ER: Right. You’re reminding me of Kehinde Wiley’s ambitious “World Stage” project to represent Black people all over the world, including in Israel and China, in poses styled after eighteenth- and nineteenth-century European figurative paintings.

A man's face up close

Anthony Barboza

Anthony Barboza: Self-Portrait, 1972

MM: I see those close-up portraits of the Kamoinge members as another assertion of this. What is contained in the planes of a face, behind those eyes? How much history is held in those features and how can we learn to see that? I think Velázquez was asking the same question in his 1650 portrait of Juan de Pareja, recognizing the migrations of body and intellect that this singular man contained. The artists working today continue to reclaim these notions of multiplicity and internationalism. I have hope that with each passing generation, it will get more difficult for the rest of the world to forget this.

ER: Maaza, one of the images that you and I stood in front of for a long time at the exhibition was by Calvin Wilson, of a group of boys playing in a building courtyard.

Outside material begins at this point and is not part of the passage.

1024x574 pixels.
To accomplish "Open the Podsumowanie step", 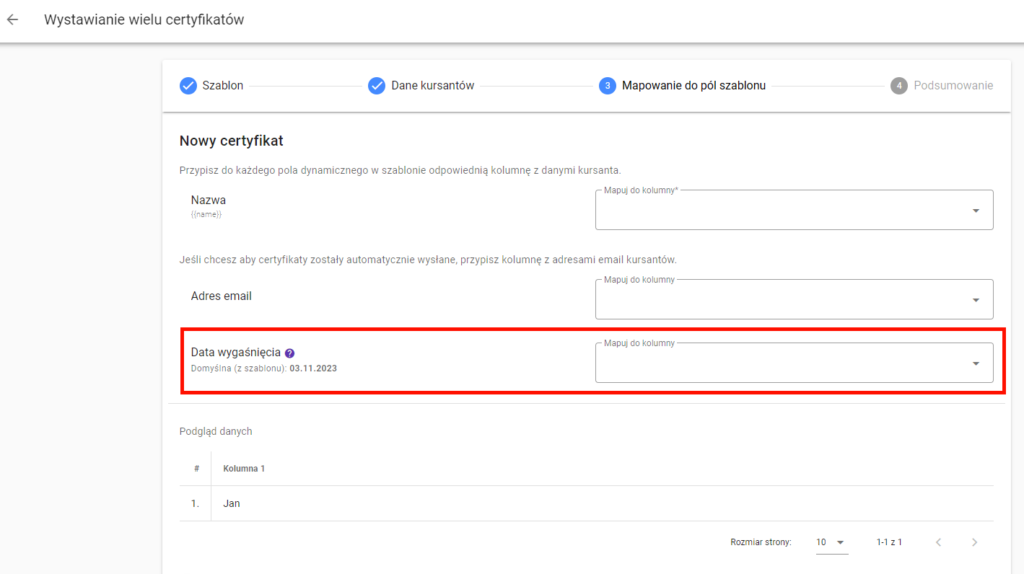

Is this a “decisive moment”? Is it staged? How many shots of the scene did the photographer take to capture this one perfect picture? I have no idea. What impressed me, beyond the marvelous symmetry, was seeing the joy and surrender of Black children at play in a confined urban space. It’s something I see my own children doing, probably reciting the same rhymes to figure out who’s going to be “it”: “Bubblegum, bubblegum in a dish/how many pieces do you wish

Six children playing in the lot of a New York apartment building

The Museum of Modern Art/Licensed by SCALA/Art Resource, NY

Calvin Wilson: New York, 1965

MM:We were both completely captivated by that photograph. What comes to mind here for me is time, the progression and cyclical nature of it. If I squinted, it could be a photograph of the same boy in motion, a trick of the camera that sneaks its way into time and offers us this young boy in movement, without ever fully letting him go. He keeps racing forward, dragging time with him, standing at the top of the stairs waiting for himself to catch up even as he is at the other end of the courtyard, gorgeous in his suit and shiny shoes, caught mid-leap, ready to soar.


“Working Together: The Photographers of the Kamoinge Workshop” is on view at the Whitney Museum of American Art through March 28.